Assigned task — Lines before the one containing "Task: Expand the" are left out; output the rest of the data exactly, through the final line.

Stored data:
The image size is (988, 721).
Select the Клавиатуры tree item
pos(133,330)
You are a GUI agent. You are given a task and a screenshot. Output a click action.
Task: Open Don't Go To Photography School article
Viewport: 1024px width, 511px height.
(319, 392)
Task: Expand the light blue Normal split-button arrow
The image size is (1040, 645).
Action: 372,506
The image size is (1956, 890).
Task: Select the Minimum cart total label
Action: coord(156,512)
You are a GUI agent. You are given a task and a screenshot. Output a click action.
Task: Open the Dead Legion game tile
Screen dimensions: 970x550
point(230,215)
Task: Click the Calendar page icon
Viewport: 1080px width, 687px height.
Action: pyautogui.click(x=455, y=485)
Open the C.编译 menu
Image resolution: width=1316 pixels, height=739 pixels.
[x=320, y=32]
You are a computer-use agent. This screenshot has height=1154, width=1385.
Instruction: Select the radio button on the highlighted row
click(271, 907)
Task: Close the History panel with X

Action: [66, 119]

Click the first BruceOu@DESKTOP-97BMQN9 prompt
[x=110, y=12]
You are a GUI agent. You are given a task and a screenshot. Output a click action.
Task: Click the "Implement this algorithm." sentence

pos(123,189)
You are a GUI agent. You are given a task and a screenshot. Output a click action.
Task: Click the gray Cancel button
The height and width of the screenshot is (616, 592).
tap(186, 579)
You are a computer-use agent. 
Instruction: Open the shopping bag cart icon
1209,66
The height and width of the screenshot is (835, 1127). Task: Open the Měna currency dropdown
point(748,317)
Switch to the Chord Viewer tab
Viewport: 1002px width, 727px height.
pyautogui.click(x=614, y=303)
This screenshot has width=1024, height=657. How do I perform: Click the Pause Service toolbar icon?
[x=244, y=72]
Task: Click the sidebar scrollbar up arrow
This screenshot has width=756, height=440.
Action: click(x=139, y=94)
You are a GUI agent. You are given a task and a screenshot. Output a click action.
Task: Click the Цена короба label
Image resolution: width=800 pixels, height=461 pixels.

Solved problem —
Task: Expand the light blue Normal split-button arrow
The image size is (1040, 645).
Action: 372,506
The image size is (1956, 890).
Task: Select the Minimum cart total label
Action: coord(156,512)
You are a GUI agent. You are given a task and a screenshot. Output a click action.
Task: Open the Dead Legion game tile
Screen dimensions: 970x550
point(230,215)
Task: Click the Calendar page icon
Viewport: 1080px width, 687px height.
Action: pyautogui.click(x=455, y=485)
Open the C.编译 menu
Image resolution: width=1316 pixels, height=739 pixels.
[x=320, y=32]
You are a computer-use agent. This screenshot has height=1154, width=1385.
Instruction: Select the radio button on the highlighted row
click(271, 907)
Task: Close the History panel with X

Action: [66, 119]

Click the first BruceOu@DESKTOP-97BMQN9 prompt
[x=110, y=12]
You are a GUI agent. You are given a task and a screenshot. Output a click action.
Task: Click the "Implement this algorithm." sentence

pos(123,189)
You are a GUI agent. You are given a task and a screenshot. Output a click action.
Task: Click the gray Cancel button
The height and width of the screenshot is (616, 592).
tap(186, 579)
You are a computer-use agent. 
Instruction: Open the shopping bag cart icon
1209,66
The height and width of the screenshot is (835, 1127). Task: Open the Měna currency dropdown
point(748,317)
Switch to the Chord Viewer tab
Viewport: 1002px width, 727px height.
pyautogui.click(x=614, y=303)
This screenshot has width=1024, height=657. How do I perform: Click the Pause Service toolbar icon?
[x=244, y=72]
Task: Click the sidebar scrollbar up arrow
This screenshot has width=756, height=440.
Action: click(x=139, y=94)
You are a GUI agent. You are given a task and a screenshot. Output a click action.
Task: Click the Цена короба label
Image resolution: width=800 pixels, height=461 pixels.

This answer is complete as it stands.